Chip Intel Myriad2 tested at CERN

The main shortcoming of the energies used in ground-level experimental heavy ion facilities is the limited ion penetration: in order for ions to access the sensitive volume of a device before ranging out in the surroundings, the tests need to be performed in vacuum and with unpackaged or thinned devices. For modern, complex devices (e.g. 3D structures), opening the parts to make their sensitive areas accessible at a sub-100 µm scale while keeping them operational can be from very complex and costly to even unfeasible.

Moreover, even if the Linear Energy Transfer is regarded as the main parameter to describe the probability of inducing an SEE, it does not at all account for potential energy effects such as the radial structure of the ionization track in the passage of particles through matter or the probability and nature of their nuclear interactions.

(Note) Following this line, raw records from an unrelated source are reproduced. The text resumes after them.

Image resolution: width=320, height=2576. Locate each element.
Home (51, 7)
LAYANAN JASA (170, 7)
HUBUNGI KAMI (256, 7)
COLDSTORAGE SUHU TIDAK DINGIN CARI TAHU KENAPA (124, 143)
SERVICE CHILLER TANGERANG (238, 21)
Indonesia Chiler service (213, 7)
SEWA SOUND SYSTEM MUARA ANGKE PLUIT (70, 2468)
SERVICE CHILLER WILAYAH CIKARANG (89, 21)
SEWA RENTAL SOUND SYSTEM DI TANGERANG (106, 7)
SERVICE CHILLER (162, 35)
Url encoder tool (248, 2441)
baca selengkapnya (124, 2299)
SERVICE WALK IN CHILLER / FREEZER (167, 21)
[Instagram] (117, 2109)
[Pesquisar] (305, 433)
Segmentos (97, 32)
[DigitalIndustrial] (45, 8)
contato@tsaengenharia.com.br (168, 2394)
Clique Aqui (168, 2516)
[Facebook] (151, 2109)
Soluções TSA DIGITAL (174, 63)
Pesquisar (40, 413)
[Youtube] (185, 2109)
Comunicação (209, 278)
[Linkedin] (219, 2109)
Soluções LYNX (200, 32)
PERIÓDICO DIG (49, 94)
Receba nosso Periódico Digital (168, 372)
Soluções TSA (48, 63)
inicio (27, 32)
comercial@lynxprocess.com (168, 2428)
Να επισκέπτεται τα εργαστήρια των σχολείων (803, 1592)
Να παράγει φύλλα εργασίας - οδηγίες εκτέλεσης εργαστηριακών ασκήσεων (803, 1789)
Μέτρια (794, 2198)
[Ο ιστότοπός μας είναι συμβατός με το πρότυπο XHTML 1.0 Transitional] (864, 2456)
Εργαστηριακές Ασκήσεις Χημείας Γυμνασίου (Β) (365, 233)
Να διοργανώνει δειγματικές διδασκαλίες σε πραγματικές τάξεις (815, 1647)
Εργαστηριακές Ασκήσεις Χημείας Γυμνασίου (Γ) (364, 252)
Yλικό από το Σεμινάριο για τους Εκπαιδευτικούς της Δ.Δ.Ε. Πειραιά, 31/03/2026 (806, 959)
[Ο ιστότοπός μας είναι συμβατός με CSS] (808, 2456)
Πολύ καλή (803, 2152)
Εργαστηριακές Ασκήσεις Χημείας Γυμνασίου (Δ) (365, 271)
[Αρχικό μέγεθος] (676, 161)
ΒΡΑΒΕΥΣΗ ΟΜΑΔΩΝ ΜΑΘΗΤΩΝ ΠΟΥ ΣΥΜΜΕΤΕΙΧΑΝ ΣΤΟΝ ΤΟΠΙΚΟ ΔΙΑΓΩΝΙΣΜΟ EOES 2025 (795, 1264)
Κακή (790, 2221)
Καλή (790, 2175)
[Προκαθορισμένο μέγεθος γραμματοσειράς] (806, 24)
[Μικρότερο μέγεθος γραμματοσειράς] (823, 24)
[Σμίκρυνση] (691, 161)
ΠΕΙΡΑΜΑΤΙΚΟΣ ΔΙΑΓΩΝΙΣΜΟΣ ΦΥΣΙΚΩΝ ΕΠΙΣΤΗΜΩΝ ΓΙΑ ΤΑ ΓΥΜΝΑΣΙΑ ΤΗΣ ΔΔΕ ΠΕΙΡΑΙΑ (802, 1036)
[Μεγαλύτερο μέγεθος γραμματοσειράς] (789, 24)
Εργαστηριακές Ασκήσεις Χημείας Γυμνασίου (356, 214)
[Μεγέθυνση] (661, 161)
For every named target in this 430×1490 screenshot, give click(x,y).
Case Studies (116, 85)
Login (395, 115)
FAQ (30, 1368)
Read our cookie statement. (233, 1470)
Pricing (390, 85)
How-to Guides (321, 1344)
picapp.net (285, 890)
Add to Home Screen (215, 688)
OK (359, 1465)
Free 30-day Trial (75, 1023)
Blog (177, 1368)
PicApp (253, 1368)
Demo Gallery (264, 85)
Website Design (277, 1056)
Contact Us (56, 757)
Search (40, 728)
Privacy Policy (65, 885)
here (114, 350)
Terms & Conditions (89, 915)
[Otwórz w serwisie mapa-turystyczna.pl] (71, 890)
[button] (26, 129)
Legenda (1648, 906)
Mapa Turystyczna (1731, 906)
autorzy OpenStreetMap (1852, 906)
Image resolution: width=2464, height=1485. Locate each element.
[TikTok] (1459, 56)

Motivated by the practical and scientific reasons above, during the past two years, the CERN R2E project in collaboration with the beam physicists and facility experts, has been working towards being able to use the very-high energy ion beams in the CERN accelerator complex to test electronic components. In 2018 and profiting from the LHC end-of-year lead ion run, ion beams from two of the LHC injectors (the PS and SPS) were adapted to the characteristics needed to carry out irradiations on electronics.

The main objectives of such experiments with unprecedented ion energies were first of all, to determine the impact of the ion energy on the induced radiation effects and identify possible related shortcomings of the LET figure-of-merit; and secondly, to irradiate complex component structures that cannot be qualified with heavy ions in standard facilities. Within the second category of experiments, a broad set of components and boards for space applications have been tested with ultra-high energy ion beams at CERN in collaboration with the European Space Agency (ESA). Among the ESA devices which took advantage of these very special CERN beams stand the Intel artificial intelligence Myriad 2 chip, the Timepix-3 detector and the Micron 3D NAND flash memories.

A team of experts preparing the experimental setup for testing the space-worthiness of the Intel Myriad2 system-on-chip for space applications.

The results are presently under analysis and are already providing a very interesting insight into the behaviour of the irradiated systems in the harsh radiation environment of an accelerator like the LHC and the proposed future machines, and in test conditions more faithfully mimicking those encountered in space.

During the Long Shutdown 2 (LS2), the CERN R2E project will work on possible upgrades of the ion testing infrastructure for post 2021 irradiations, as well as in modelling through simulation tools the interaction of such ions with electronic components in order to improve the understanding and implications of the experimental observations.